--- The task ---
Where the line with "Identify the click" appears below, start writing out lines exactly, and finish with the line with "[Logo] (134, 36)", which is included; write out nothing else.

--- Dataset records ---
• • • • •

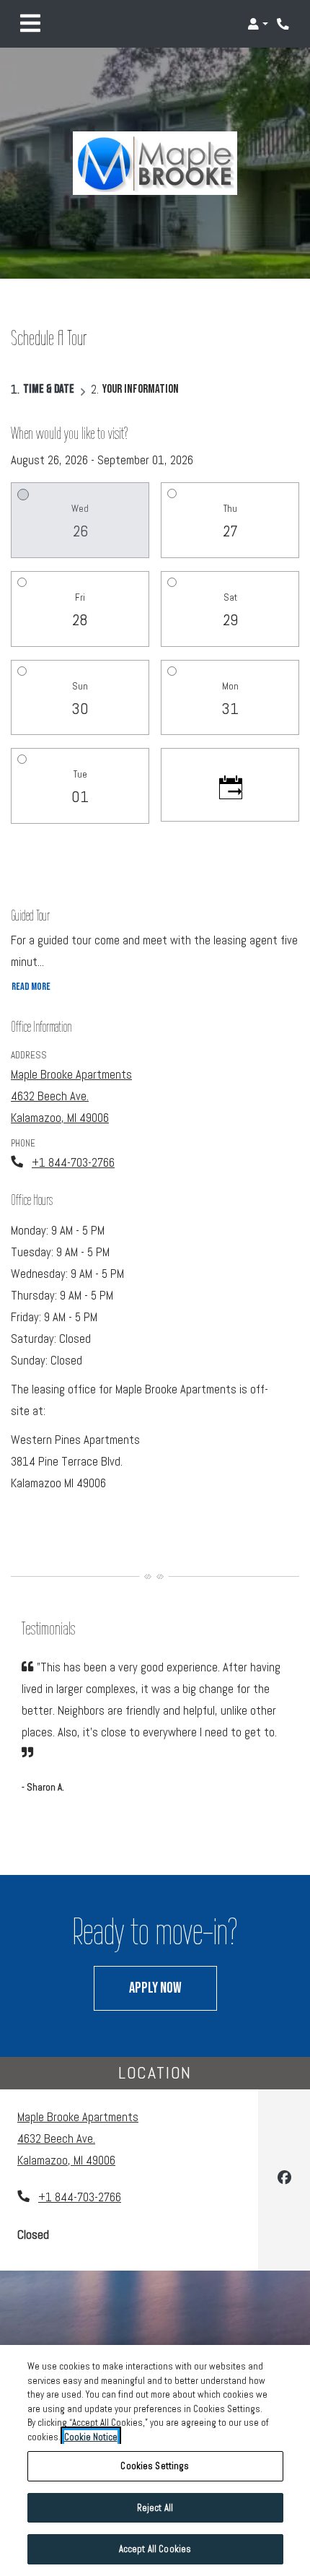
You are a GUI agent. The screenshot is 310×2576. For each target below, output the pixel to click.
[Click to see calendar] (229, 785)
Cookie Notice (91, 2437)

• • • • •

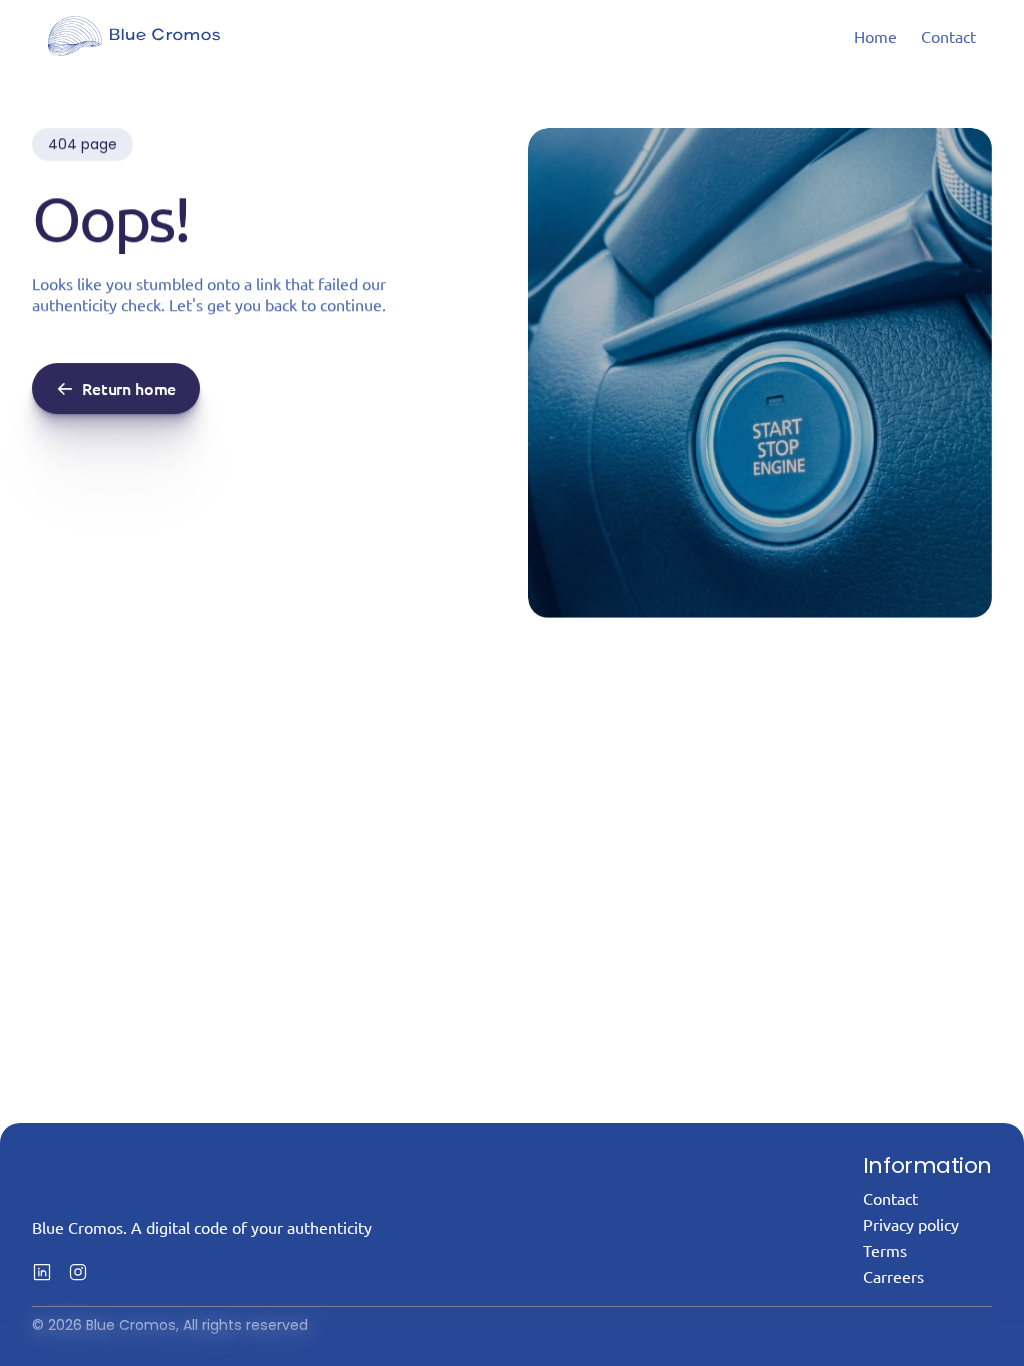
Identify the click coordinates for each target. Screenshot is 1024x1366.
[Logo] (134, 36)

• • • • •

--- Exercise output ---
Identify the click coordinates for each target. Screenshot is 1024x1366.
[Logo] (134, 36)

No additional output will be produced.